Madagascar: Overdose

Madagascar recevra ses premières doses de vaccin à partir de demain. Du « générique » indien à ce qu'il parait. À se demander si le générique existe pour un médicament qui fait en même temps un essai clinique. Mieux vaut cela que rien à un moment on ne sait plus à quel Dieu se tourner quand on regarde tout autour. La majorité veut se faire vacciner pour échapper à la fatalité du destin. Corona est impitoyable et si on n'en meurt pas, on laisse des poils. Le président de la République a toujours été contre le vaccin préférant s'en remettre aux produits de la pharmacopée malgache dont le CVO+. Sous diverses pressions, il a fini par céder tout en soulignant que le vaccin n'est pas obligatoire mais que les chancelleries ou les organismes internationaux peuvent importer du vaccin pour immuniser leur personnel.

La pandémie de la Covid-19 a été une opportunité d'affaires pour l'industrie pharmaceutique. Le vaccin n'y échappe pas. Le ministère de la Santé publique n'a jamais été clair autour de ce vaccin. De même que le ministère de la Communication. Le premier annonce que Madagascar a fait son inscription dans le programme Covax de l'OMD et que le vaccin ne sera disponible qu'au mois de juillet mais qu'il allait accélérer les procédures pour qu'il arrive plus tôt mais que le choix n'a pas été encore fait. On croyait comprendre qu'il s'agit du vaccin de l'OMD.

Le second a déclaré que le conseil des ministres avait déjà fait son choix sur le vaccin Johnson & Johnson. Le tout est démenti le lendemain par une déclaration de la présidence après avis de l'académie de médecine qui affirme que l'État a retenu quatre vaccins selon leur efficacité et leur conservation. Entre temps la fondation akbaraly convoque ministres, ambassadeurs et hautes personnalités pour en parler. Des commandes du générique du vaccin astraZeneca auraient été passées.

Le conseil des ministres suivant indique que seul le privé ne peut pas importer du vaccin mais qu'un partenariat avec l'État n'est pas interdit.

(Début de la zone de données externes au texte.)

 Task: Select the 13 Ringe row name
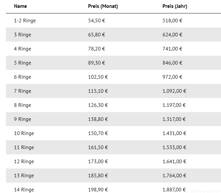coord(24,176)
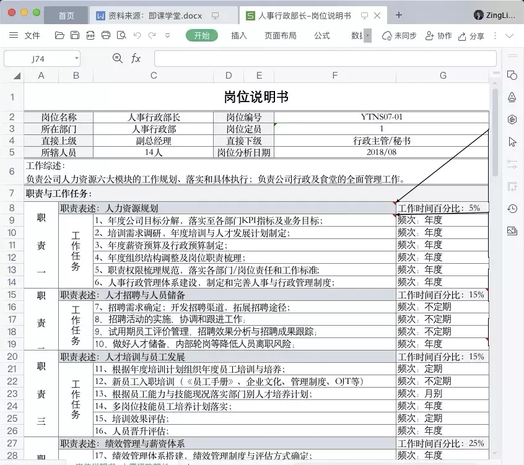Open the 页面布局 ribbon tab
The height and width of the screenshot is (465, 524).
click(280, 36)
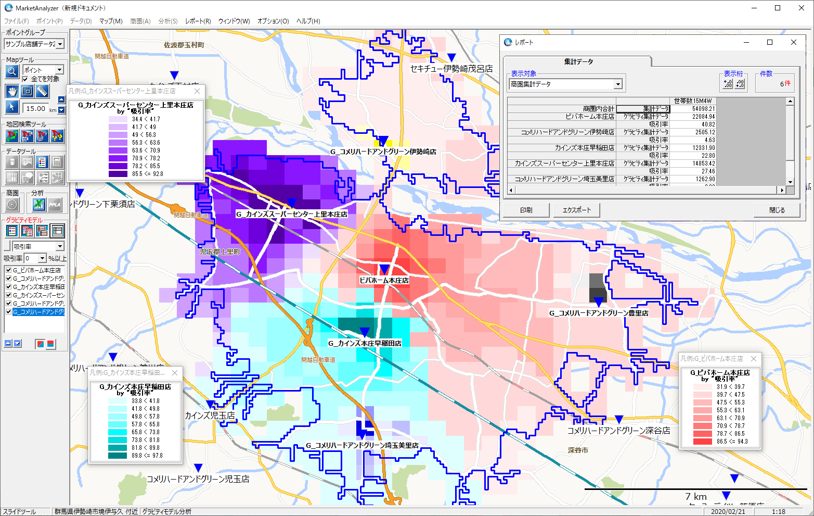This screenshot has height=516, width=814.
Task: Click the エクスポート button
Action: [x=576, y=210]
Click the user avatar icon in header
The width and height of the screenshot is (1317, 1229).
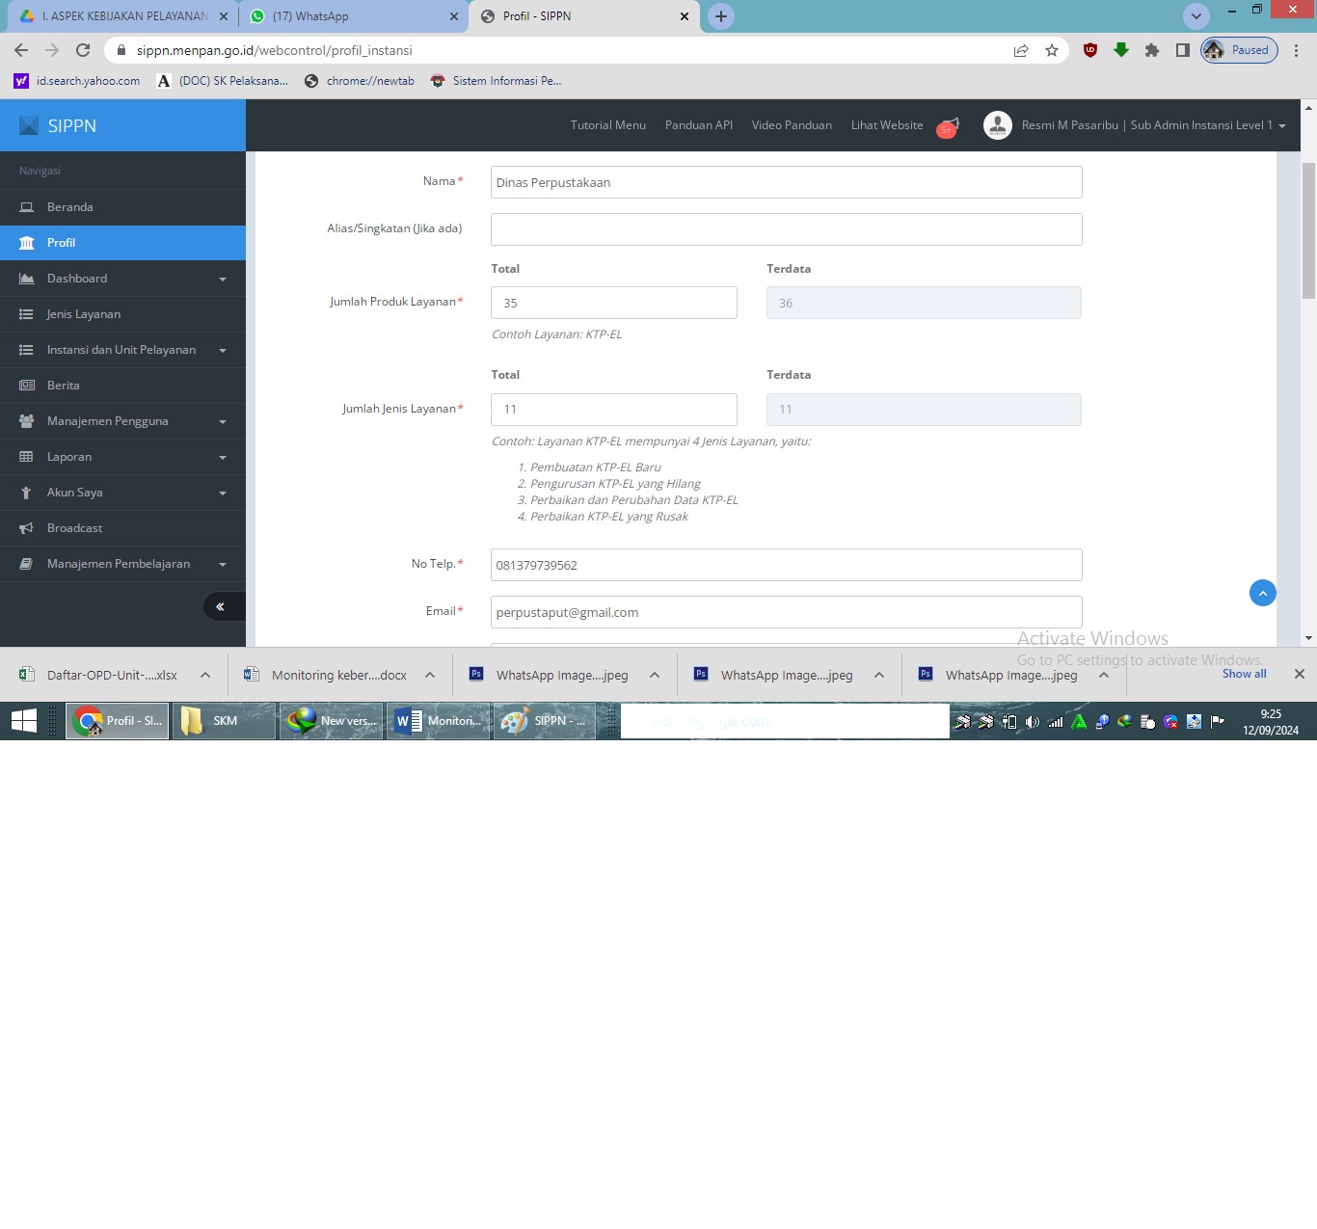pos(997,125)
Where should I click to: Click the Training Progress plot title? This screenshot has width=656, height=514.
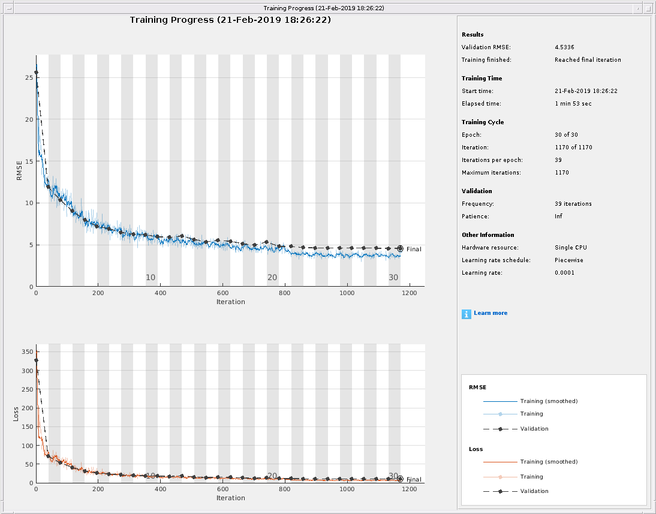(230, 20)
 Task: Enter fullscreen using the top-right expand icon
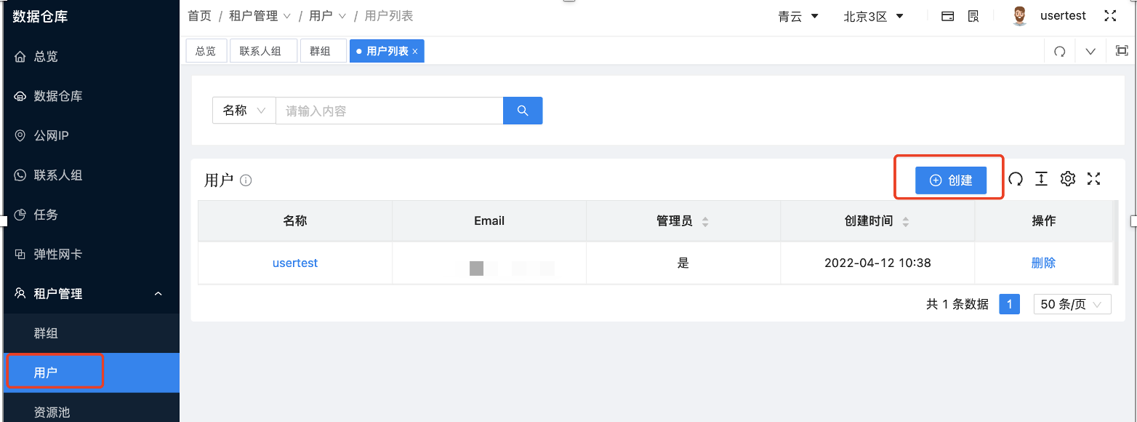pos(1111,15)
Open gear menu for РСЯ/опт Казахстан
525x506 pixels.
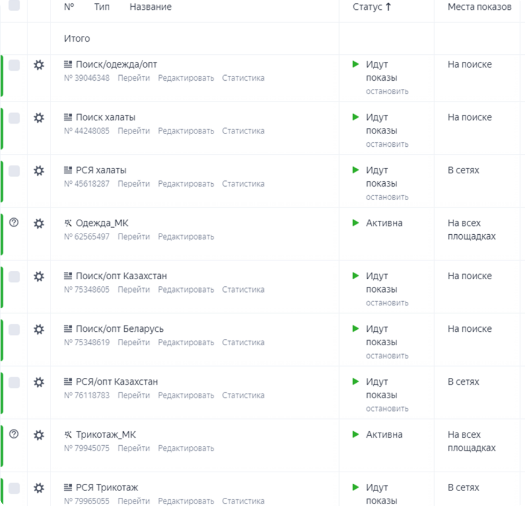[x=39, y=382]
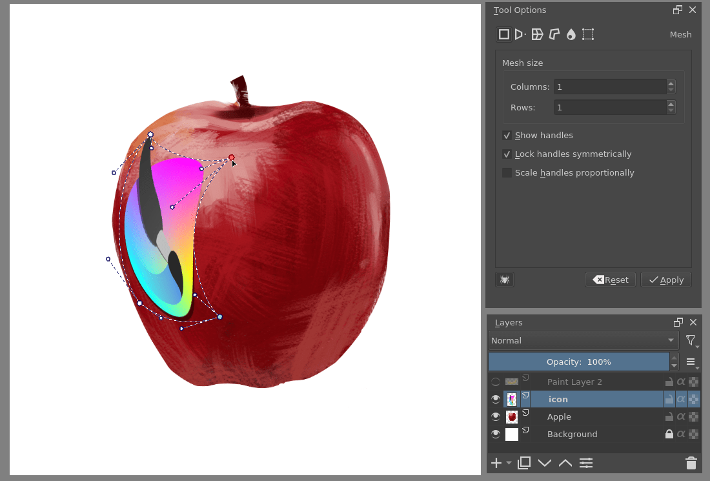Viewport: 710px width, 481px height.
Task: Open the layer filter funnel icon
Action: tap(691, 340)
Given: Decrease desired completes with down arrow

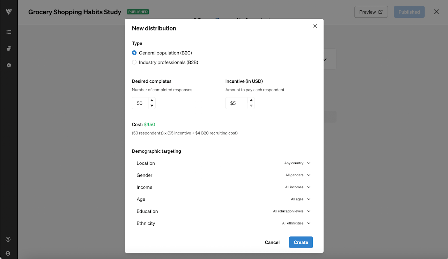Looking at the screenshot, I should pyautogui.click(x=152, y=106).
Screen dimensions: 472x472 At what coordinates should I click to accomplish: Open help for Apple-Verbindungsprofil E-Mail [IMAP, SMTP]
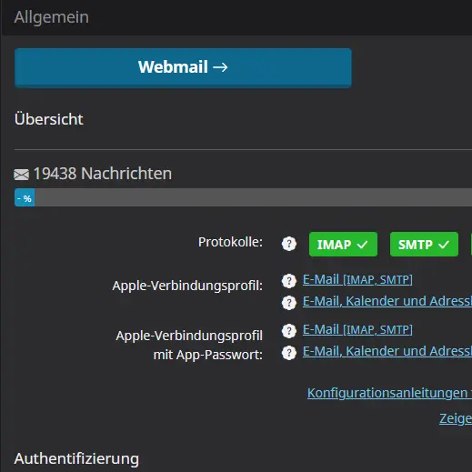pos(289,281)
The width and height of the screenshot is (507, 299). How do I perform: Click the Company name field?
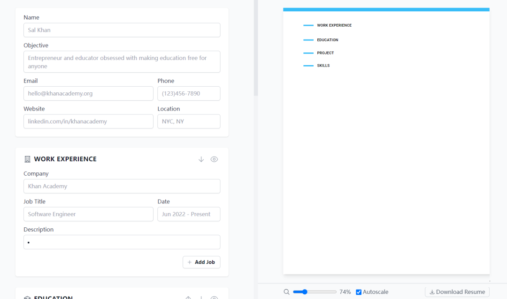(x=122, y=186)
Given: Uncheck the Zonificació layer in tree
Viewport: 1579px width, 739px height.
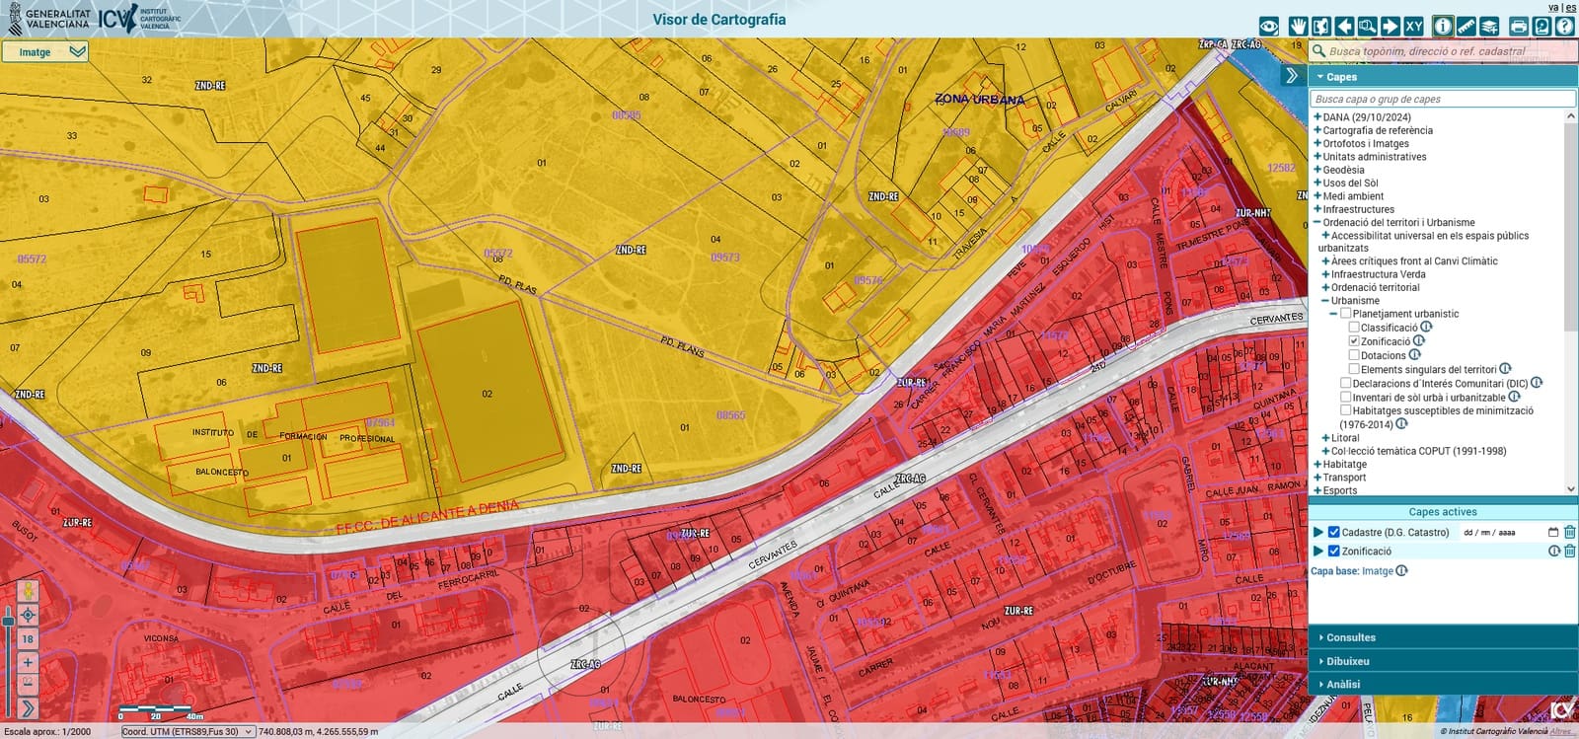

Ensuite, le ministère de la Santé annonce que le vaccin arrivera dans la première semaine de mai. Un sacré numéro de valse à six temps où on finit par s'emmêler les pas. La seule chose précise est qu'il s'agit d'une vaccination ciblée et gratuite et non systématique pour deux cent cinquante mille doses selon le président de la République. Mais au-delà tout est confus. On ignore si le Covishield, générique de l'astraZeneca qui arrive demain a été commandé par l'État ou remis par l'OMS ou commandé par la Fondation akbaraly. C'est d'autant plus opaque que sous le manteau et dans certains cercles comme les clubs de service , on invite les membres intéressés pour se faire vacciner moyennant un prix. Certaines cliniques médicales proposent également du vaccin pour un certain prix.

Dans ce méli-mélo, le Malgache lambda qui n'est pas personnel de santé ni force de sécurité, s'arme de patience pour espérer bénéficier de l'antidote de la mort. Si la mort ne le happe pas bien avant avec cette overdose de communication sur le vaccin. Malsain.